▸ **Records for this task**:
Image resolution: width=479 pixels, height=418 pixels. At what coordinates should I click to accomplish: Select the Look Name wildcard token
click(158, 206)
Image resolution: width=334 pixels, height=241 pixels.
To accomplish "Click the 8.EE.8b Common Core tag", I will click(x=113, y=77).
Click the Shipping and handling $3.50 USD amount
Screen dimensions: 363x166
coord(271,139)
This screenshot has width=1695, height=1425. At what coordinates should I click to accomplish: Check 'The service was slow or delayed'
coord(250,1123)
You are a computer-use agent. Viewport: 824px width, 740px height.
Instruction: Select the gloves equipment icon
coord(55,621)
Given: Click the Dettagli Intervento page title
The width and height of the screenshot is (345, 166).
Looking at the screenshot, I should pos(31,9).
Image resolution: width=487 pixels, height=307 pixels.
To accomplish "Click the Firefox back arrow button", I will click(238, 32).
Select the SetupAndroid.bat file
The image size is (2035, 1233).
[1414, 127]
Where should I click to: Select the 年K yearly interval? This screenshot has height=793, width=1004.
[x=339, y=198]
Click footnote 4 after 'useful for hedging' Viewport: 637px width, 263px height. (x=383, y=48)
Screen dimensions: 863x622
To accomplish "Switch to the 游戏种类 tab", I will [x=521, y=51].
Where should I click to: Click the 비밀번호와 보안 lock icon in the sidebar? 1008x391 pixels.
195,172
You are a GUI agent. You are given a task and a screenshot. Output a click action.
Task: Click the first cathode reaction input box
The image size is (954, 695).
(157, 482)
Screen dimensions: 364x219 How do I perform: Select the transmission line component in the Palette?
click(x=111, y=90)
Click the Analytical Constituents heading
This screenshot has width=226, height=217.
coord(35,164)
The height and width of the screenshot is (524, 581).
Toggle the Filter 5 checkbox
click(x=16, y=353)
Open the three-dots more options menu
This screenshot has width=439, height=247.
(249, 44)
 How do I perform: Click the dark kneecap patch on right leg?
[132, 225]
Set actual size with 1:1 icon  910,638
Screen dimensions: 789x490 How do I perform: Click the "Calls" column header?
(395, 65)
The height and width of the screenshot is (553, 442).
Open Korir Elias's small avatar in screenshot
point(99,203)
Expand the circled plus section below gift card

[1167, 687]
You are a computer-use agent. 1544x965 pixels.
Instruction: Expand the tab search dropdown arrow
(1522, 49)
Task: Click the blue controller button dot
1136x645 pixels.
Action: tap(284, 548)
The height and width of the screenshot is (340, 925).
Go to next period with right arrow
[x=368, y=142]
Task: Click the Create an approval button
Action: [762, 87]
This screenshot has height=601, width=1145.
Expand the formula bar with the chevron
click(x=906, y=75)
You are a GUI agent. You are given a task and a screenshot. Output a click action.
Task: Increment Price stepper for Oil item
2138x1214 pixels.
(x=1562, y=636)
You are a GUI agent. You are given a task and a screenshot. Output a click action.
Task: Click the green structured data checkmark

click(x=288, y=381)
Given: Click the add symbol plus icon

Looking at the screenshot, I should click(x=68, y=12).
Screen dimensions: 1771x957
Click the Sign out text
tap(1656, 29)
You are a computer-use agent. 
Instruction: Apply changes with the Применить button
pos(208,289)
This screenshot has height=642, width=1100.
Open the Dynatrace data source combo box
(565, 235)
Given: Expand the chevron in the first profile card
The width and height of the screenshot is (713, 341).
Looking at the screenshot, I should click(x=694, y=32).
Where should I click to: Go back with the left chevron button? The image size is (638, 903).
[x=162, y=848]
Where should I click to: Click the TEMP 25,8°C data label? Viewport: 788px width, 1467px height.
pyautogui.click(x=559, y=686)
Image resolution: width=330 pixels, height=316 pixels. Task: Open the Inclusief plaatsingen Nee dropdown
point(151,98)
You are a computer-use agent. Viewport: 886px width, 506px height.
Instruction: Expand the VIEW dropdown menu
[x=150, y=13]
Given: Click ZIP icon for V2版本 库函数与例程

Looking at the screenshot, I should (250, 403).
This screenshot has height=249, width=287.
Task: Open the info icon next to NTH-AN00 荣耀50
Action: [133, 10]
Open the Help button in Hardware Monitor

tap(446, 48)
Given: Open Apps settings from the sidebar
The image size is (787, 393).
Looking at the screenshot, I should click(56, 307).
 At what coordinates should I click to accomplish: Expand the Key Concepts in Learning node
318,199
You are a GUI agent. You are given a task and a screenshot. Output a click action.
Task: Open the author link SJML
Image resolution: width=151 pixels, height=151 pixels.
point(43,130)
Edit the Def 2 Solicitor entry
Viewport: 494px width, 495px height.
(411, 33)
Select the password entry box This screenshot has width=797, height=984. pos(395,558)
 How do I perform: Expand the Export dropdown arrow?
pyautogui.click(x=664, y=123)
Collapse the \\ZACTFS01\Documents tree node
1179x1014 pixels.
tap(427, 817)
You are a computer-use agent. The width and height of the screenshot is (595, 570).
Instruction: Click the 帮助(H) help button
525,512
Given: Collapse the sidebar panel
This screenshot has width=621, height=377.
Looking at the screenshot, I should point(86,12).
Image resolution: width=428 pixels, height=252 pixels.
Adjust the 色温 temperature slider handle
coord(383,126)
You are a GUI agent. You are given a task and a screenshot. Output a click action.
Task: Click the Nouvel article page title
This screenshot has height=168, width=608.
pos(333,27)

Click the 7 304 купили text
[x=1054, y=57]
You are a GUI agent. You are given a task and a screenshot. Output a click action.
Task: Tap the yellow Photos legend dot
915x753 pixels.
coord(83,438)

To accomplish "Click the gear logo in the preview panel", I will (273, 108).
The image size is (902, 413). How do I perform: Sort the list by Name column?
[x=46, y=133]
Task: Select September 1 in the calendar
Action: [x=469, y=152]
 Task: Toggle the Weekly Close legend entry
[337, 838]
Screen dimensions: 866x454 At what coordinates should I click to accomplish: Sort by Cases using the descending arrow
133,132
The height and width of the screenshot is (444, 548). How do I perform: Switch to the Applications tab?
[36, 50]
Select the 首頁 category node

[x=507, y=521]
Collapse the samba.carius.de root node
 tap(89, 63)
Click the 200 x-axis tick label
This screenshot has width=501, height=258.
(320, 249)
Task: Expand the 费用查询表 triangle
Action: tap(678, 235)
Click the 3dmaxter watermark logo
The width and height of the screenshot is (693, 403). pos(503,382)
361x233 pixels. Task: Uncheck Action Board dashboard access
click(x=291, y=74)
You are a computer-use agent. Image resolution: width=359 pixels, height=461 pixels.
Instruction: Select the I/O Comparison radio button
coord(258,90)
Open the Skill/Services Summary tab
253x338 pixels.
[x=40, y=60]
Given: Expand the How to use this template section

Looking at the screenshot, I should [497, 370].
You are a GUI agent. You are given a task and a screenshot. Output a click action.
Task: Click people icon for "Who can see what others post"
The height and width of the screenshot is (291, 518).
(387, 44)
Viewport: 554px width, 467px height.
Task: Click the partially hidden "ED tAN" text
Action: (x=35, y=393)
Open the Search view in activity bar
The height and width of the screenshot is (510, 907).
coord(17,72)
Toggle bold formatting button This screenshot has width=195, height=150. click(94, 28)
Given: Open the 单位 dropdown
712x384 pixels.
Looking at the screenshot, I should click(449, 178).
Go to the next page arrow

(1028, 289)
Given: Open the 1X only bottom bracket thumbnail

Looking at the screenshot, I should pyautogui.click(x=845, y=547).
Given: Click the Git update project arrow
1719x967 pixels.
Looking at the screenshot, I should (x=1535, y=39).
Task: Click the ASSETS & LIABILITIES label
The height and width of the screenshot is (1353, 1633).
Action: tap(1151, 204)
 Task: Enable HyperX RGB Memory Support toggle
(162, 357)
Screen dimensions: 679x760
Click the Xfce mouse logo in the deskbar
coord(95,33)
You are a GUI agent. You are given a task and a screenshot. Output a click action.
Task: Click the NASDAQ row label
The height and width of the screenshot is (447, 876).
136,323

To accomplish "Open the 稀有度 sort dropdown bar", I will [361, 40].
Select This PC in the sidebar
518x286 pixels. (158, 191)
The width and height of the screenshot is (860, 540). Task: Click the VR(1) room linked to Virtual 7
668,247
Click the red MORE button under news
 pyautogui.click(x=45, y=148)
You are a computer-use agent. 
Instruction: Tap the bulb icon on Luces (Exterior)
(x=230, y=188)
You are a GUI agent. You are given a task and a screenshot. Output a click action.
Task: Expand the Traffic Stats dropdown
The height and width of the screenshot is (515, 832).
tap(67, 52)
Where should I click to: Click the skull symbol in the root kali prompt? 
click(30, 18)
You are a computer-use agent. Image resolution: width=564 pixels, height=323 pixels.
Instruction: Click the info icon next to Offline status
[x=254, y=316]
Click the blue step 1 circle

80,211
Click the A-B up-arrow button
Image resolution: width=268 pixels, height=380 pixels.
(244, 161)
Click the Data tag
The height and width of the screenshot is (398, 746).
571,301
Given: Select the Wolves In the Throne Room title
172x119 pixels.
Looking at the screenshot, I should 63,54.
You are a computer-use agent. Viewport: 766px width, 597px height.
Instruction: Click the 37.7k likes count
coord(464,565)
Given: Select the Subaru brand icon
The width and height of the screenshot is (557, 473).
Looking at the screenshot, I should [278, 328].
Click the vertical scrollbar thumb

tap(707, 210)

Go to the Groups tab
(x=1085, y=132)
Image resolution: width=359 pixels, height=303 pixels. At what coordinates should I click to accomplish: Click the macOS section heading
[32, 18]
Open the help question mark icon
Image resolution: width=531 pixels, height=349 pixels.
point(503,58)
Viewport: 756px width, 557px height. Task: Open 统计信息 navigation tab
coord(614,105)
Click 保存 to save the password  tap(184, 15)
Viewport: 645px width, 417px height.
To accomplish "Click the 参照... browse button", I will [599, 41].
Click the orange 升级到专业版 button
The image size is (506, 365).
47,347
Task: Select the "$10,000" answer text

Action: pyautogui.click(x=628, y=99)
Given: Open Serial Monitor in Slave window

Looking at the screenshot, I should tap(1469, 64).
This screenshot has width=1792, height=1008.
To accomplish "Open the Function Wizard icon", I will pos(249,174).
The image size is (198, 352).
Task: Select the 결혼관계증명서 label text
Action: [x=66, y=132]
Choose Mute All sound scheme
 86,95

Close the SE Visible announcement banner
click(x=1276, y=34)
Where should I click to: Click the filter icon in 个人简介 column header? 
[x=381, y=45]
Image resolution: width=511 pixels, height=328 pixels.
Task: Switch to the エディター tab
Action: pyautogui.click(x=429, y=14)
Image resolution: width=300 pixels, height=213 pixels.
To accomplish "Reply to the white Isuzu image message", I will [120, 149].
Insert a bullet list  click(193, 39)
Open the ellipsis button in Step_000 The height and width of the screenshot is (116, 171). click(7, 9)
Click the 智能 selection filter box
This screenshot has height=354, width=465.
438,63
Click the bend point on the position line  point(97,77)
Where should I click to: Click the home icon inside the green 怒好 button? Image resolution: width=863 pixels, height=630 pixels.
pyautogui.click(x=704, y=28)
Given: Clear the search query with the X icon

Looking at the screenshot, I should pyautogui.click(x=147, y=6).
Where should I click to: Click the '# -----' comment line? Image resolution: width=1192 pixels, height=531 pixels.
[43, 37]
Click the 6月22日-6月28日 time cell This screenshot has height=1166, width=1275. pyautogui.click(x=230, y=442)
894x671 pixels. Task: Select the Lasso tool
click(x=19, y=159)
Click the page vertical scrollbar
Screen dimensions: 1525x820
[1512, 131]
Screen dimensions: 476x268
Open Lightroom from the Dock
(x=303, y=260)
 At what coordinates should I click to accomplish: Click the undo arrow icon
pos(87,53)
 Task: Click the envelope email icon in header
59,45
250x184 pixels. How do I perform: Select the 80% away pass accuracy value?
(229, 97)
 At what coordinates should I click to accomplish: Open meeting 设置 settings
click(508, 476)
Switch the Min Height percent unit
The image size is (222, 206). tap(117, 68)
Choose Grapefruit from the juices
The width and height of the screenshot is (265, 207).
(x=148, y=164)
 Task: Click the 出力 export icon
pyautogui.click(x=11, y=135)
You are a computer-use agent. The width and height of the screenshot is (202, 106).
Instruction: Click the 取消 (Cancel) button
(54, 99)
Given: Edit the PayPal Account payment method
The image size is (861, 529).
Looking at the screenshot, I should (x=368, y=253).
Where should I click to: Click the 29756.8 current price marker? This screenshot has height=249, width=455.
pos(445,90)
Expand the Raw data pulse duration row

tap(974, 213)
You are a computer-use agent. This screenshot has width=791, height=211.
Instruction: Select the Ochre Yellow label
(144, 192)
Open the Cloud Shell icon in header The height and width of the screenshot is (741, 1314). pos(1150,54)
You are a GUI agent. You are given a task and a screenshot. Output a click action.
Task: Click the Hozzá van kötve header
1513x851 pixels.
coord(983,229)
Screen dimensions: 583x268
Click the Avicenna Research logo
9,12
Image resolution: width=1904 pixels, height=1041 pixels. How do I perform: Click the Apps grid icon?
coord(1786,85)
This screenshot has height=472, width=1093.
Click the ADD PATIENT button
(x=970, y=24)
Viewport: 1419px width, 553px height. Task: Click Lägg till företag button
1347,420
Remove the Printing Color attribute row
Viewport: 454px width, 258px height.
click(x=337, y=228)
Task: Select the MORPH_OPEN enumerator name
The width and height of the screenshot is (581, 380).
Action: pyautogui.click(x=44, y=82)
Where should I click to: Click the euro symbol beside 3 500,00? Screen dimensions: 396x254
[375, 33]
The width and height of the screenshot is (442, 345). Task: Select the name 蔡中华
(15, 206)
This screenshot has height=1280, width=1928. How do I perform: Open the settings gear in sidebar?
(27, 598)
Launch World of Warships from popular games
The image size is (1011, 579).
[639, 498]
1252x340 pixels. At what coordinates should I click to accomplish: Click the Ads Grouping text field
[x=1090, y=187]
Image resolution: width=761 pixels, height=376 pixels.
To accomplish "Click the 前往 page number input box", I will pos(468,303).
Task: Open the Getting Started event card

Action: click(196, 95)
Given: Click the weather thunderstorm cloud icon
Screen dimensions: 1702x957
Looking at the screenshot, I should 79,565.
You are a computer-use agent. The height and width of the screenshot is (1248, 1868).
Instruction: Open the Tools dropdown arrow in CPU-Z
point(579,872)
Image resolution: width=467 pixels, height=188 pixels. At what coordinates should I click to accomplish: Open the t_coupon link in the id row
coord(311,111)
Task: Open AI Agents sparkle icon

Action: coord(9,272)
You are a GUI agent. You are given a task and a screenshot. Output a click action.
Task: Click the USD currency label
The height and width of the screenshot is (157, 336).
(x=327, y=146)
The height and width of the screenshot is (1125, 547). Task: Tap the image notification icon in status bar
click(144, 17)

▸ **The task**:
Starting at the first line of the data and ending with the line that contains "click(158, 206)", write those lines out again, switching "wildcard" to "placeholder" and changing nothing else.

▸ **Reply**:
Image resolution: width=479 pixels, height=418 pixels. At what coordinates should I click to accomplish: Select the Look Name placeholder token
click(158, 206)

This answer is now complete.